--- BEGIN Document segment ---
Figure 1 shows this shift to more static data in relation to the Linked Data Fragments ( ldf )  axis. ldf is a conceptual framework to compare Linked Data publication interface in which tpf can be seen as a trade-off between high server and client effort for data retrieval. sparql streaming solutions like c-sparql and cqels can handle high frequency data and they require a high server effort because they are at least as expressive as regular sparql. Data streams on the other hand expose high frequency data as well, but here it is the client that has to do most of the work when selecting data from those streams. Our tpf query streaming extension focuses on non-high frequency data and aims to lower the server effort for more efficient scaling to large numbers of concurrent query executions.
The storage of historical and real-time data requires a delicate balance between storage size and lookup speed. I will develop a method for this storage and lookup with a focus on the efficient retrieval and storage of versions, the dynamic properties of temporal data and the scalability for historical data. This storage method can be based on the differential storage concept TailR uses, combined with hdt  compression for snapshots. The interface through which data will be retrieved could benefit a variant of Memento’s timegate index to allow users to evaluate historical queries.
For enabling the client to evaluate queries, the client needs to be able to access data from one or more data providers. I will develop a mechanism that enables efficient transmission of temporal data between server and client. By exploiting the similarities between and within temporal versions, I will limit the required bandwidth as much as possible.
--- END Document segment ---
* [What you need to do]
a – In the passage on temporal Linked Data, what two approaches could the proposed storage method combine?
b – Carry the passage on temporal Linked Data forward from the point where it ends.
The items after the passage on temporal Linked Data are separate material with no connection to it.
--- BEGIN Raw records ---
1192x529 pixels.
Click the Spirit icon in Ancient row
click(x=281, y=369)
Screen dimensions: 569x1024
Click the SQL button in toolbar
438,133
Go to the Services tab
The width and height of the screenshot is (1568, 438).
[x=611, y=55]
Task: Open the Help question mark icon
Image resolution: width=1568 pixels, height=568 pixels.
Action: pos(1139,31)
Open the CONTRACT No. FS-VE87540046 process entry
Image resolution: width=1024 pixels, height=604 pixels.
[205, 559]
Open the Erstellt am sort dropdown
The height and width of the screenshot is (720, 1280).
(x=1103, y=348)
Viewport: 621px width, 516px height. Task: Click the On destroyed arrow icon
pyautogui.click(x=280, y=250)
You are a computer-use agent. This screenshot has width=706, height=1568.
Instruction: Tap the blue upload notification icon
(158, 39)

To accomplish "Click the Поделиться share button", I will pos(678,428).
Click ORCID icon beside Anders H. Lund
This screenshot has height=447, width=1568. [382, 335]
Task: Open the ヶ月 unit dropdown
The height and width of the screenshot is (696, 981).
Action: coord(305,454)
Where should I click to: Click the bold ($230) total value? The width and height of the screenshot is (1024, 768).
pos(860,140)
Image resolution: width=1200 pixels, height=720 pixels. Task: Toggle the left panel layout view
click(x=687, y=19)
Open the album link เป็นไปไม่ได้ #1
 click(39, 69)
--- END Raw records ---
* [Answers for the tasks]
a – It could combine the differential storage concept that TailR uses with hdt compression for snapshots.

b –
Allowing queries to be declared using a variant of the sparql language so that it becomes possible for clients to declare queries over dynamic data. This language should support the rdf stream query semantics that are being discussed within the rsp Community Group1. We could either use the c-sparql or cqels query language, or make a variant if required.
Building a client-side query engine to do continuous query evaluation, which means that the query results are updated when data changes occur.
Providing a format for the delivery of continuously updating results for registered queries that will allow applications to handle this data in a dynamic context.
5 Evaluation Plan
I will evaluate each of the three major elements of this research independently: the storage solution for dynamic data at the server; the retrieval of this data and its transmission; and the query evaluation by the client.
The evaluation of our storage solution can be done with the help of two experiments.
First, I will execute a large number of insertions of dynamic data against a server. I will measure its cpu usage and determine if it is still able to achieve a decent quality of service for data retrieval. I will also measure the increase in data storage. By analyzing the variance of the cpu usage with different insertion patterns we should be able to accept or reject Hypothesis 1, which states that data can be added in linear time.
The second experiment will consist of the evaluation of data retrieval. This experiment will consist of a large number of lookups against a server by both triple contents and time instants. Doing a variance analysis on the lookup times over these different lookup types will help us to determine the validity of Hypothesis 2, which states that data can be retrieved in linear time.
These two experiments can be combined to see if one or the other demands too much of the server’s processing power.
5.2 Retrieval and Transmission
To determine the retrieval cost of data from a server and its transmission, we need to measure the effects of sending a large amount of lookup requests. One of the experiments I performed on the solution that was built during my master’s thesis  was made up of one server and ten physical clients. Each of these clients could execute from one to ten concurrent unique queries. This results in a series of 10 to 200 concurrent query executions. This setup was used to test the client and server performance of my implementation compared to c-sparql and cqels.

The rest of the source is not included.